Na última quarta-feira (15/09), foi anunciado o nascimento do AUKUS, aliança intercontinental formada pela Austrália, Reino Unido e Estados Unidos. As tratativas deste acordo vem acontecendo em segredo há muitos meses. Não à toa: é o maior acordo militar entre eles desde o fim da Segunda Guerra Mundial. Além disso, é a primeira vez desde 1958 que os Estados Unidos compartilharão sua tecnologia para desenvolver submarinos com propulsão nuclear. Ele nasce pelas tensões que vêm se dando nos oceanos Índico e Pacífico. Na coletiva de imprensa que Scott Morris, Boris Johnson e Joe Biden deram, tudo era focado em “segurança e prosperidade no Indopacífico”, e insistiram que o pacto “não está dirigido contra nenhum país”. Mas quem acompanha a política internacional sabe que não é bem assim.

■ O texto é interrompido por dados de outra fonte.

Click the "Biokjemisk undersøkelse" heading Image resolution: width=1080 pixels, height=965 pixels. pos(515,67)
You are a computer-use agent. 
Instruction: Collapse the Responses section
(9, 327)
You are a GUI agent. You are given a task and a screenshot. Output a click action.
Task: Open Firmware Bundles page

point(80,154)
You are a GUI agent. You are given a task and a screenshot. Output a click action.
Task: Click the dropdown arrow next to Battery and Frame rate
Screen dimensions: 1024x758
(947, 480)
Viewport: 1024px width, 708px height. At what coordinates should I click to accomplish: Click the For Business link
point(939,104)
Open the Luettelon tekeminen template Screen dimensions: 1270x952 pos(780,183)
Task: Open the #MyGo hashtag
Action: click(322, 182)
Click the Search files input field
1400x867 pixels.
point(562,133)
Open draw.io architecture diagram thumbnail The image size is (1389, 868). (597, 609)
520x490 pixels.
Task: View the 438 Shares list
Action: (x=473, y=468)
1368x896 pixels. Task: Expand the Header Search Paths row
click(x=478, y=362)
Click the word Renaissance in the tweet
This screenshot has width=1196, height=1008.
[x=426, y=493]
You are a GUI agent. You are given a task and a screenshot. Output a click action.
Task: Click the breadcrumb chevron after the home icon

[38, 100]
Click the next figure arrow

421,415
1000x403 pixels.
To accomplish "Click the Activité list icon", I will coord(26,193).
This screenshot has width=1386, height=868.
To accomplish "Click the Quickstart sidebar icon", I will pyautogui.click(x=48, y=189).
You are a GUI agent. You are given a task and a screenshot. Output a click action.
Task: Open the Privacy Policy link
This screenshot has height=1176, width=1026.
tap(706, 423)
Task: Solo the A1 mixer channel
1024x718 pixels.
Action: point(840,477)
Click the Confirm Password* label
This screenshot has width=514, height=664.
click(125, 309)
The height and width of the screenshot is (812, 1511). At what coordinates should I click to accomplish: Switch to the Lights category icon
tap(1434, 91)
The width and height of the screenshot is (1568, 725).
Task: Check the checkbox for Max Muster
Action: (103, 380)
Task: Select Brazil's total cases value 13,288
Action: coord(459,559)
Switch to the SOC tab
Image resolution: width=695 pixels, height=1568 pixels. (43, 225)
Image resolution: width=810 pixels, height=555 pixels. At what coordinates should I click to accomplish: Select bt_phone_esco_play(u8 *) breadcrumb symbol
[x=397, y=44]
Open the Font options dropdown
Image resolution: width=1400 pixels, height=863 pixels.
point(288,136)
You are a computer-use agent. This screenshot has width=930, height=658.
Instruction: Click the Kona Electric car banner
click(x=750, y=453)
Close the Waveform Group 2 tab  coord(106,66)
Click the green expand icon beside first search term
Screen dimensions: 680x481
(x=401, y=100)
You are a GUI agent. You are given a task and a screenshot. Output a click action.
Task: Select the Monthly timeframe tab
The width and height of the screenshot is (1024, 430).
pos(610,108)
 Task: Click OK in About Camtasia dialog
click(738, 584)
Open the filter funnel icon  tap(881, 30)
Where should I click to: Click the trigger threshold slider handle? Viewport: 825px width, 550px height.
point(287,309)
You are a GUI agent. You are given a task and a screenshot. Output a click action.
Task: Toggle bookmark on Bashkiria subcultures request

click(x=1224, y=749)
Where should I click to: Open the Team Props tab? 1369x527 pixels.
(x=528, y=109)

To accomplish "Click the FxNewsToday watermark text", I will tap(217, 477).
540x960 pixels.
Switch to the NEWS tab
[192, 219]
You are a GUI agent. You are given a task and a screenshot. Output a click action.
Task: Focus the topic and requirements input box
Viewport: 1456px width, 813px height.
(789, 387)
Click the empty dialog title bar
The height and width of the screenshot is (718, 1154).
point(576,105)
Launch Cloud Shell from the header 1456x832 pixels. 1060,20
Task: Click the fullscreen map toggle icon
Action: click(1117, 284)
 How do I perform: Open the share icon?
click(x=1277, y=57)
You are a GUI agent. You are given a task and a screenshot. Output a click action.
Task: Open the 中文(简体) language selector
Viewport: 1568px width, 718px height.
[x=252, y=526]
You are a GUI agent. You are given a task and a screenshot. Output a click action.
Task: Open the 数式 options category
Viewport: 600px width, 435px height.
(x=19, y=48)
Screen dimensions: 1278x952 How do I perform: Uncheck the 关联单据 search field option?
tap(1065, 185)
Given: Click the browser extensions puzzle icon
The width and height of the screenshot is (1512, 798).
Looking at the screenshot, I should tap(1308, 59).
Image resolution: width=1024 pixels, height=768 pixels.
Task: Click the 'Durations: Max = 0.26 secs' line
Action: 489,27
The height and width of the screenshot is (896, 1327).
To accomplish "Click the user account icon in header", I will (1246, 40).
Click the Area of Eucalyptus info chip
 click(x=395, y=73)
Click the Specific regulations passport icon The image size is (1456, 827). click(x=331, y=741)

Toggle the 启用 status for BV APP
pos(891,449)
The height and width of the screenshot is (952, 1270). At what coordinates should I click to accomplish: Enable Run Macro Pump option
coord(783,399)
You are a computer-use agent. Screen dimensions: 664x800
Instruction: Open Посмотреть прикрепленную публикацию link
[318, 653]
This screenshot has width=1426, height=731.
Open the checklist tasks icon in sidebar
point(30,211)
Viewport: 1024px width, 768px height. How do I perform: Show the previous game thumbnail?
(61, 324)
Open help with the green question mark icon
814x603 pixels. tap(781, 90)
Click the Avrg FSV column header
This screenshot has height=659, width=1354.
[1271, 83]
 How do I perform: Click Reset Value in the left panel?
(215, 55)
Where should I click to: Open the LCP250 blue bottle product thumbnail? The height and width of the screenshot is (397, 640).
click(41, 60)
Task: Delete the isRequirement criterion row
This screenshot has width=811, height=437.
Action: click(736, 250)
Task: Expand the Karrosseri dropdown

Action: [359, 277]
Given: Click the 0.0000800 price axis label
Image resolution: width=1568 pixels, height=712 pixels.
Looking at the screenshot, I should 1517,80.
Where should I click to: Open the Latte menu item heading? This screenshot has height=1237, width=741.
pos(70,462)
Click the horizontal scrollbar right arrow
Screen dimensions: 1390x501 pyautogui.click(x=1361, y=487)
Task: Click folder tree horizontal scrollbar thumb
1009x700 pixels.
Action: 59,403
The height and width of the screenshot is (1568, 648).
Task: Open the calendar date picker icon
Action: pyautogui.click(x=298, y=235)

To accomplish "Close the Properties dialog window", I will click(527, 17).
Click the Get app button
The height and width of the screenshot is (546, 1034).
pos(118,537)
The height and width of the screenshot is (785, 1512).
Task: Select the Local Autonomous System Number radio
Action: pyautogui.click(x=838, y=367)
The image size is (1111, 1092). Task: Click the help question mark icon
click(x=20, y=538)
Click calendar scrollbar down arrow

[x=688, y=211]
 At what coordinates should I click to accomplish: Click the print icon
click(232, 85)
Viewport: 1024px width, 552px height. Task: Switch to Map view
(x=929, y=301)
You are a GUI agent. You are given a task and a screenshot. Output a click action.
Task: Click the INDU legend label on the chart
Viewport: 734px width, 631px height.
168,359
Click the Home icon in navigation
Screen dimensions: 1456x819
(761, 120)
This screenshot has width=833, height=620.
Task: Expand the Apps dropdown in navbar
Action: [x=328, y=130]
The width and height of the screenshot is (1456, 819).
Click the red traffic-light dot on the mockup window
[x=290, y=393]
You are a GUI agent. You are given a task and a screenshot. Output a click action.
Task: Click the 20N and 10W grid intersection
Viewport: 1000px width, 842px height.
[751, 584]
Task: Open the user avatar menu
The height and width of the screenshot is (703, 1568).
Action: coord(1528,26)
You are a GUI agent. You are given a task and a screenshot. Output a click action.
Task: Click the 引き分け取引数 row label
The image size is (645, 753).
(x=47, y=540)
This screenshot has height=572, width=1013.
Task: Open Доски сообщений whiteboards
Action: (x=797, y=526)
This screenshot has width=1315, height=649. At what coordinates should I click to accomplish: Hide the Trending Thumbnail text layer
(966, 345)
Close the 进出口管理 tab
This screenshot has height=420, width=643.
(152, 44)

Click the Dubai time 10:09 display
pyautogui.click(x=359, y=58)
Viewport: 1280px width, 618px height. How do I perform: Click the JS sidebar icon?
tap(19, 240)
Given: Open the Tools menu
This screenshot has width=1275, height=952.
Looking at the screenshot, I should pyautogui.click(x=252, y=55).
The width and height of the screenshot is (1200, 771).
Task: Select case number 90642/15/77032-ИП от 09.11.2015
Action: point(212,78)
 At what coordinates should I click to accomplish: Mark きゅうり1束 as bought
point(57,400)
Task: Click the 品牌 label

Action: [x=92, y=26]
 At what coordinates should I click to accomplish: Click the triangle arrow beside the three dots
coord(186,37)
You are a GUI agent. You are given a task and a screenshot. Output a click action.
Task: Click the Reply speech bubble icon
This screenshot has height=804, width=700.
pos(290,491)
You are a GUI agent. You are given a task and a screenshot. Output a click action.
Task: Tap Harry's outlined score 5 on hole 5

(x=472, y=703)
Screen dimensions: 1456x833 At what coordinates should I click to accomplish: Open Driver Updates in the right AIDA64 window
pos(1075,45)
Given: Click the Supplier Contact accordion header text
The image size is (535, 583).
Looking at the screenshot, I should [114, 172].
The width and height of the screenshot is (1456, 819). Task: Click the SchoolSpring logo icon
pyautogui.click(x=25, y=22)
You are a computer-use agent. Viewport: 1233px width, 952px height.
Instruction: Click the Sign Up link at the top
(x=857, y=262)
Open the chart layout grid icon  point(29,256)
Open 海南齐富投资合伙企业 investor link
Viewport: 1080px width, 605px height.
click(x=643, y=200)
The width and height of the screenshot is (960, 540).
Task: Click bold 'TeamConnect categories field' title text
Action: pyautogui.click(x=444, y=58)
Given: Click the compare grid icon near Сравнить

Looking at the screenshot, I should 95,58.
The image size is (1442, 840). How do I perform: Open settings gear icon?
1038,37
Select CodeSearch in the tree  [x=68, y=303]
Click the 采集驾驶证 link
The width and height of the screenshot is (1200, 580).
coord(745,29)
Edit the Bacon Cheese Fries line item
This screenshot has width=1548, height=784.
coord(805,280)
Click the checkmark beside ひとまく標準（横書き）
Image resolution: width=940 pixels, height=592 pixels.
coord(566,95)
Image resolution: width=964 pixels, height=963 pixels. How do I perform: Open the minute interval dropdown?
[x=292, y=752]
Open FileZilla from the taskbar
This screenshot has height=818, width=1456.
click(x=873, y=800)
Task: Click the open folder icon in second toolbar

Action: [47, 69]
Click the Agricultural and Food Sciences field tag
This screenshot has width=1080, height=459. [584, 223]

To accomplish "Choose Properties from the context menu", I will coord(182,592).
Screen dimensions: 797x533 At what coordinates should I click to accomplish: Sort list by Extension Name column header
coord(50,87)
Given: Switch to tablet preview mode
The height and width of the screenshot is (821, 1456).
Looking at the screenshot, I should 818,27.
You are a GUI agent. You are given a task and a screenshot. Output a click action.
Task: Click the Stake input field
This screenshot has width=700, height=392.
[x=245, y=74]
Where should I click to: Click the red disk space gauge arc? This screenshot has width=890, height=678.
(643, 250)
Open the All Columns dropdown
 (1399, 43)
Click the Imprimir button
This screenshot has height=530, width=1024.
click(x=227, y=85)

Apesar da China não ter sido mencionada nenhuma vez, é fato que a aliança militar só nasce para fazer frente com a potência naval-militar do país. O principal “conflito-frio” da região são as disputas pelo Mar da China Meridional ou Mar do Norte da China, área que cria acesso entre os oceanos Índico e Pacífico. Se a intenção é aumentar ou diminuir os conflitos ainda está em aberto. Por ali passa um terço de toda mercadoria do mundo, referente a pouco mais de 3 trilhões de dólares por ano, o que significa duas vezes o PIB do Brasil, por exemplo. Vários países reivindicam partes daquele mar, e a China é o país que tem conseguido mais avançar em sua conquista, com a construção de ilhas artificiais na região, com bases aéreas e navais. Mas o AUKUS muda totalmente o equilíbrio de poder na região.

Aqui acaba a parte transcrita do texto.